Please present the lines as a Markdown table with the columns "No." and "Text", leaving out any blank lines. Begin at the start of the records and stop after the line that contains "(x=833, y=452)".

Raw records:
--
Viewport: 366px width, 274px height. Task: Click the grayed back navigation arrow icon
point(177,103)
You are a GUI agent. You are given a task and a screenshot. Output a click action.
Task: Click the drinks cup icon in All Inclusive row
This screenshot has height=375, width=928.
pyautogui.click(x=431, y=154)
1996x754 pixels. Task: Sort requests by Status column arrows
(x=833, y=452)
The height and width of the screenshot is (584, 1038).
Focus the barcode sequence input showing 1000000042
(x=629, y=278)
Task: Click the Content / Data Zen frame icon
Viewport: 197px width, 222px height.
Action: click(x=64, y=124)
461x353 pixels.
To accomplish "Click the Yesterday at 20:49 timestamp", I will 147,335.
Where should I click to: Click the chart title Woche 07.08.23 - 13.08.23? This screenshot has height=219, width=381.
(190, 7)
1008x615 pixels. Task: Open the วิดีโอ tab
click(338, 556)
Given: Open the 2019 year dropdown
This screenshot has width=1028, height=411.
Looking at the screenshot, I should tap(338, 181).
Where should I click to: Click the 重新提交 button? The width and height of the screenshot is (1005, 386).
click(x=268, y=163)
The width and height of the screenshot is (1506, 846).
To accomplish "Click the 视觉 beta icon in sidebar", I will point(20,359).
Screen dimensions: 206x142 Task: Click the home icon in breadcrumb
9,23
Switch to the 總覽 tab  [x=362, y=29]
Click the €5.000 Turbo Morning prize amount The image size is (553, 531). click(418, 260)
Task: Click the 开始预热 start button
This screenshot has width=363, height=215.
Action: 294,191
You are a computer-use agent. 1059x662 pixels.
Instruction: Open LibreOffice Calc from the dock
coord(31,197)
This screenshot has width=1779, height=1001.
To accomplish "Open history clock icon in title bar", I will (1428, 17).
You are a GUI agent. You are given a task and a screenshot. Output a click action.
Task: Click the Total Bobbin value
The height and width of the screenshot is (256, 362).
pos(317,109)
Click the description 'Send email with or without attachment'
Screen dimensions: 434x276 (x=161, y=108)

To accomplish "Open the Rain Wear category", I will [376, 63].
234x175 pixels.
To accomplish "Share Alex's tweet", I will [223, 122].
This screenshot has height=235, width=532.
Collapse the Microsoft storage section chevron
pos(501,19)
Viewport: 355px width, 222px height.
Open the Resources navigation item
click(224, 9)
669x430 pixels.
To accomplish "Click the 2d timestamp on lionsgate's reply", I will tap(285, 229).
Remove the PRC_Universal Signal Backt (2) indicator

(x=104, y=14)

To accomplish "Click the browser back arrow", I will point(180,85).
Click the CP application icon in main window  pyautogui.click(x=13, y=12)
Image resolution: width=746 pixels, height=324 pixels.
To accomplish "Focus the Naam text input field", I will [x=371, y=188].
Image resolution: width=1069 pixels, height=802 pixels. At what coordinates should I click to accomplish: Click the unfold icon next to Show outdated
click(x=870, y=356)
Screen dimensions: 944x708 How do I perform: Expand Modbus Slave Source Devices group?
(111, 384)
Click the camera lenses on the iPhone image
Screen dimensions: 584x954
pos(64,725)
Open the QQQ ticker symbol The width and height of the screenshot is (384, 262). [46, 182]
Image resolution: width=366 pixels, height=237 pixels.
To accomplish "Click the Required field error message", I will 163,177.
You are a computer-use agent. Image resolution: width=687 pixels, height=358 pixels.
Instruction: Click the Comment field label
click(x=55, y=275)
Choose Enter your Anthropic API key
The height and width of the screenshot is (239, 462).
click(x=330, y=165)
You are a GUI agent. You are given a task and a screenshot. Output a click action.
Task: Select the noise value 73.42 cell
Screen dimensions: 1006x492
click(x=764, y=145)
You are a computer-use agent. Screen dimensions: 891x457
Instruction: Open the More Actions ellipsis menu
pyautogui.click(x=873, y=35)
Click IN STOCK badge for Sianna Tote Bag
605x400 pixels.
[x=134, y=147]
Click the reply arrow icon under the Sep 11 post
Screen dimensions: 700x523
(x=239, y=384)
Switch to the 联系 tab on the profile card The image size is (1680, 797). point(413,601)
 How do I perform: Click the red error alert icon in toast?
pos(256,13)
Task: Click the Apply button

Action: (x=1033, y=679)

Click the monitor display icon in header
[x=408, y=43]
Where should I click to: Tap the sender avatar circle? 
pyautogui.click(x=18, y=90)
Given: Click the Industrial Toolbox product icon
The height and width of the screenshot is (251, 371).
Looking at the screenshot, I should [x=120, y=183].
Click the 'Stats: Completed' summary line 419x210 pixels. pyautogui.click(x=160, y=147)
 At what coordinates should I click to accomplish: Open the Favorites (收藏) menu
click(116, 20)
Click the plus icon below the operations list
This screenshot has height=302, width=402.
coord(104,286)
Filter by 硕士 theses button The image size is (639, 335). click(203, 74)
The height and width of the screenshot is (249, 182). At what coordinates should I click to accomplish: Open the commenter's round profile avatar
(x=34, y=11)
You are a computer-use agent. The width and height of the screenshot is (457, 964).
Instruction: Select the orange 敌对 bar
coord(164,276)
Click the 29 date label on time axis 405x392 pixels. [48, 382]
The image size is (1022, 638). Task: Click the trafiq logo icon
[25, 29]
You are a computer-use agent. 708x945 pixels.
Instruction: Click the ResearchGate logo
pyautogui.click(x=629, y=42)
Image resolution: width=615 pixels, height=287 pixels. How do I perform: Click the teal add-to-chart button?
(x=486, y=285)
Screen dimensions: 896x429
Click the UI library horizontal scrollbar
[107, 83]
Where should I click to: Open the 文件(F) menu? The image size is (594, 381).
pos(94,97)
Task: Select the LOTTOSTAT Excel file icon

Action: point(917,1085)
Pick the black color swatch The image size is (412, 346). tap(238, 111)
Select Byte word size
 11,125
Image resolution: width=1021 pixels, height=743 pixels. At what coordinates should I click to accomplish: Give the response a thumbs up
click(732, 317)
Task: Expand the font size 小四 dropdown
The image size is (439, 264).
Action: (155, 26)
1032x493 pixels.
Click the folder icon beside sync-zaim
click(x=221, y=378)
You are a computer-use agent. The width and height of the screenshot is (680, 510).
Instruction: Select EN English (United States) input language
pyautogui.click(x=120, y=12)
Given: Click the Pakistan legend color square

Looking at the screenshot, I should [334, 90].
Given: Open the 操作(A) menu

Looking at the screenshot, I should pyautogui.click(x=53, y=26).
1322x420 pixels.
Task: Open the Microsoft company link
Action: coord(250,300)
--
* **Correct answer**:
| No. | Text |
|---|---|
| 1 | Viewport: 366px width, 274px height. Task: Click the grayed back navigation arrow icon |
| 2 | point(177,103) |
| 3 | You are a GUI agent. You are given a task and a screenshot. Output a click action. |
| 4 | Task: Click the drinks cup icon in All Inclusive row |
| 5 | This screenshot has height=375, width=928. |
| 6 | pyautogui.click(x=431, y=154) |
| 7 | 1996x754 pixels. Task: Sort requests by Status column arrows |
| 8 | (x=833, y=452) |